Я исполнил ее желание и тотчас поспешил вернуться к Оливье.
– Ты обидел Жюли, – сказал я.
– Может быть, но Жюли меня раздражает.
И он повернулся ко мне спиной, чтобы положить конец расспросам.
У меня хватило мужества – впрочем, было ли это мужеством? – остаться на балу до самого конца. Я испытывал потребность еще раз увидеть Мадлен почти с глазу на глаз, чтобы острее ощутить, что она моя, когда уйдут все эти люди, с которыми мне приходилось как бы делить ее. Я уговорил Оливье подождать меня, ссылаясь, впрочем, на то, что ему следует загладить поздний приход. Удачный или неудачный, этот последний аргумент, казалось, подействовал, хотя и не обманул Оливье. Сейчас мы переживали один из тех периодов обоюдной скрытности, которые придавали нашей дружбе, при всей неизменной ее проницательности, на редкость неровный и капризный характер. Со времени нашего отъезда в Осиновую Рощу, и особенно со времени возвращения в Париж, Оливье, казалось, решил снять опеку с моих действий независимо от того, что думал он о моем поведении. Был четвертый или пятый час утра. Мы оба словно потеряли счет времени, засидевшись в малой гостиной, где еще оставалось несколько завзятых игроков. Когда же, не слыша никаких звуков из большой гостиной, мы наконец вышли туда, там уже не было ни музыкантов, ни танцующих, – никого. Только госпожа де Ньевр сидела в глубине огромной пустой залы, оживленно беседуя с Жюли, которая кошечкой свернулась в креслах. Наше появление в безлюдной гостиной в такой час и после столь долгой и столь бессмысленно проведенной ночи вызвало у Мадлен возглас удивления. Она была утомлена. Усталость лежала синевой вокруг ее милых глаз и придавала им особый блеск, остающийся обычно после допоздна затянувшихся празднеств. Господин де Ньевр еще сидел за карточным столом, так же как и господин д'Орсель. С Мадлен не было никого, кроме Жюли, со мною – никого, кроме Оливье, которого я держал под руку. Свечи угасали. Красноватый полумрак рассеивался из-под люстры, превращался в полосу светящегося тумана, состоящего из невесомой ароматной пыли и неосязаемой бальной духоты. На мебели, на коврах лежали лепестки цветов, распавшиеся букеты, забытые веера и бальные книжечки, куда только что записывали кадрили. Со двора выезжали последние экипажи, я слышал, как щелкали, поднимаясь, подножки и с сухим стуком опускались стекла.

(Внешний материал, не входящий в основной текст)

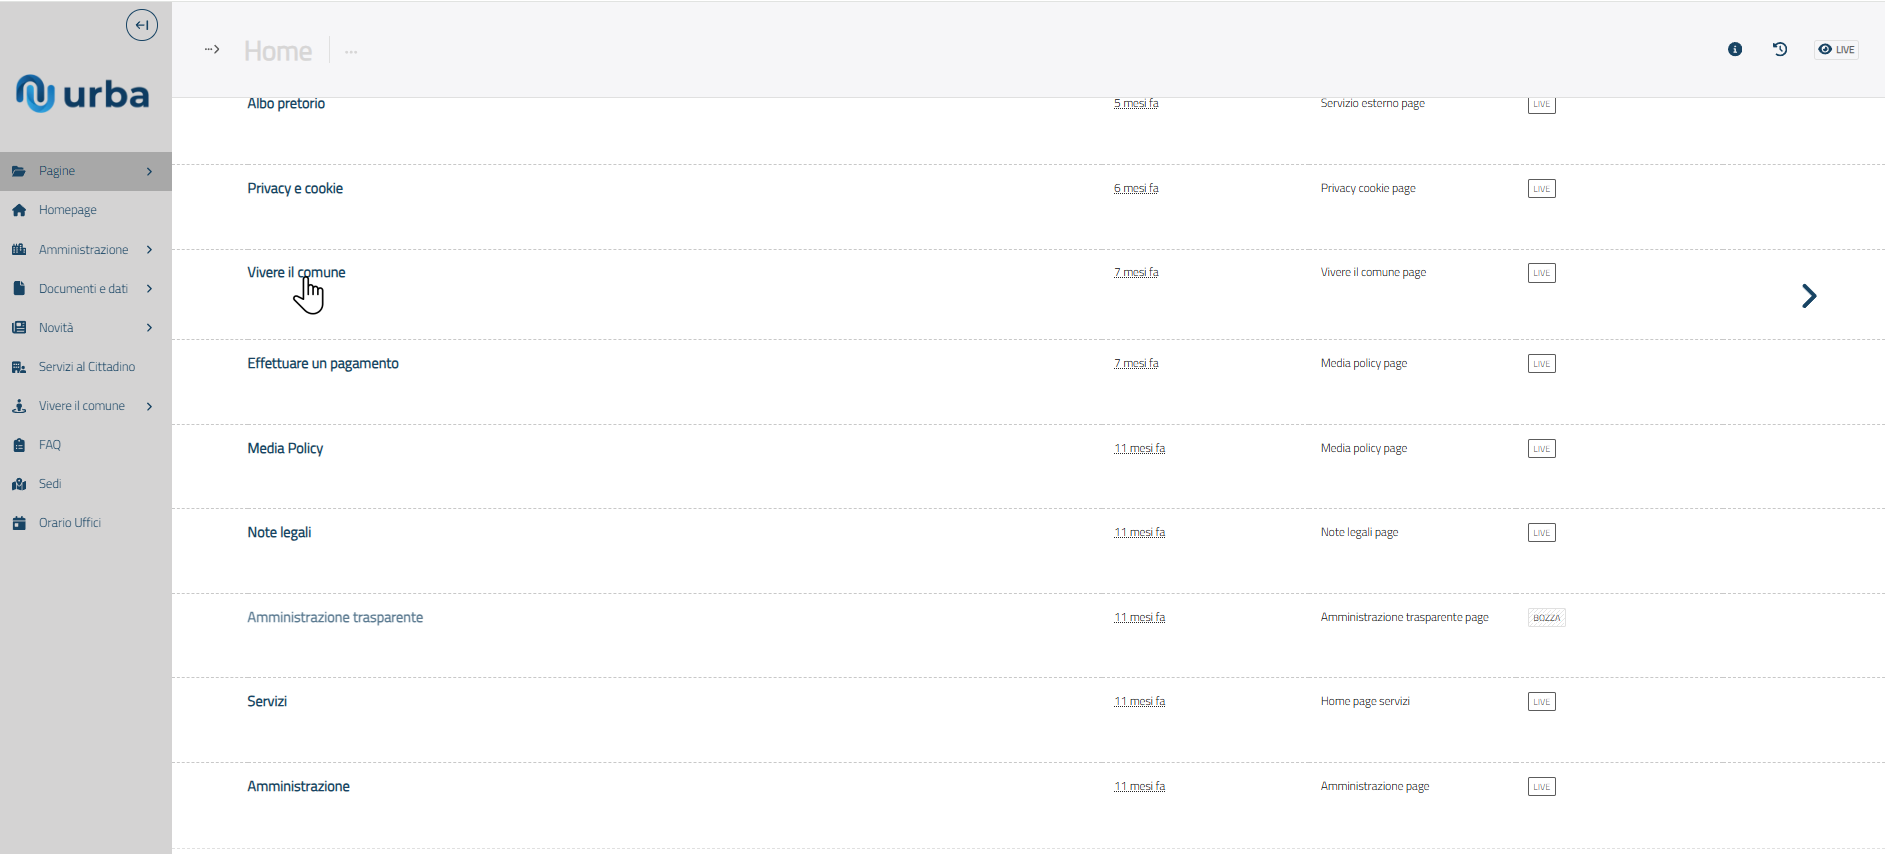Open page info icon in header

click(x=1735, y=49)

Я словно вмиг перенесся мысленно назад, в те времена, когда мы часто собирались так же, как теперь, вчетвером, объединенные такою же дружеской близостью, но совсем в других обстоятельствах и в сердечной простоте, навсегда утраченной, и эти воспоминания заставили меня оглядеться вокруг и свести в единое чувство все то, о чем я вам только что рассказывал. Я в достаточной степени отделился от себя самого, чтобы взглянуть со стороны, словно зритель в театре, на эту странную группу, составленную из четырех персонажей, которые собрались дружеским кружком после бала, всматриваются друг в друга, молчат, прячут свои истинные мысли под незначащими фразами, пытаются вновь обрести былое единодушие и наталкиваются на препятствие, ищут прежнего взаимопонимания и не находят более. Я отчетливо ощутил, что между нами разыгрывается какая-то невысказанная драма. В этой драме каждому отводилась своя роль, – насколько важная, я не знал; но теперь у меня было достаточно хладнокровия, чтобы выйти навстречу опасности, которую предполагала моя собственная роль, самая рискованная из всех, по крайней мере так мне тогда казалось, и я собрался было дерзко разворошить старые воспоминания, предложив завершить ночь одною из тех игр, которые забавляли нас у моей тетушки, когда, с уходом последних игроков, в гостиную вернулись господин де Ньевр и господин д'Орсель.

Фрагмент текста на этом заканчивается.